━━━ READING PASSAGE ━━━

From the frantic, palsied, GN R-in-a-blender glam racket of Generation Terrorists to the more measured hard rock of Gold Against The Soul to the stripped-bare punk of The Holy Bible to the streamlined AOR (not an insult) of Everything Must Go, the overriding constant of the Manic Street Preachers recorded output in this humble scribe s opinion, anyway has been a seemingly tunnel-visioned desire to keep their music every bit as accessible and listenable as their lyrics are concentratedly intense and unwaveringly vehement.

In the minds of most people, Everything Must Go represents the zenith of the Manics modus operandi, being as it is a 45-minute snapshot of a band at the peak of their considerable powers. Unsurprisingly, James concurs with that view.

"For me, anyway, it's our most complete album," he says. "It happened that way because the lyrics always came first although of course I don t write them."

The words, in point of fact, are now all written by bass player Nicky Wire, who shared lyric-composing duties with Richey Edwards before the guitarist's disappearance; James and drummer Sean Moore shoulder the musical responsibility instead. Has he ever had any qualms about singing another man s innermost thoughts?

"Well, I sing them by proxy, almost, and I have to interpret them, if you like. That's my job. I always felt that I kind of let people down on my part of the deal in the past by that I mean musically. I think Everything Must Go is the first album of ours where I ve done the lyrics justice."

"Also, I think it's our first album to have lyrics which are much more concise, much more mature in their view, but still retaining the actual essence of what everyone is seeing in our songs. So yeah, I do think it's the most complete of our four albums, and the truest to the essence of what we want our albums to stand for."

━━━ ENTRIES ━━━

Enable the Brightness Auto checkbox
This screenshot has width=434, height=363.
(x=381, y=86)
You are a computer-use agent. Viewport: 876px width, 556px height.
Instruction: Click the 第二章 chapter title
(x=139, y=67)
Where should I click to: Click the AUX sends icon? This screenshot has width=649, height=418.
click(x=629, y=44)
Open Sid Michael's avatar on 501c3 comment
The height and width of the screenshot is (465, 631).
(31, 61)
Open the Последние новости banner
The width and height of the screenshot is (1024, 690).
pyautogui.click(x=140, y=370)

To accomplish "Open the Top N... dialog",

━━━

CHALLENGE 1: According to the Manic Street Preachers article, who now writes all of the band's lyrics?
CHALLENGE 2: In the Manic Street Preachers article, replace "measured" with "restrained" in the passage starting at "From the frantic, palsied, GN" and ending at "and unwaveringly vehement.", and give the resulting passage.

COMPLETE OUTPUT 1: Bass player Nicky Wire.

COMPLETE OUTPUT 2:
From the frantic, palsied, GN R-in-a-blender glam racket of Generation Terrorists to the more restrained hard rock of Gold Against The Soul to the stripped-bare punk of The Holy Bible to the streamlined AOR (not an insult) of Everything Must Go, the overriding constant of the Manic Street Preachers recorded output in this humble scribe s opinion, anyway has been a seemingly tunnel-visioned desire to keep their music every bit as accessible and listenable as their lyrics are concentratedly intense and unwaveringly vehement.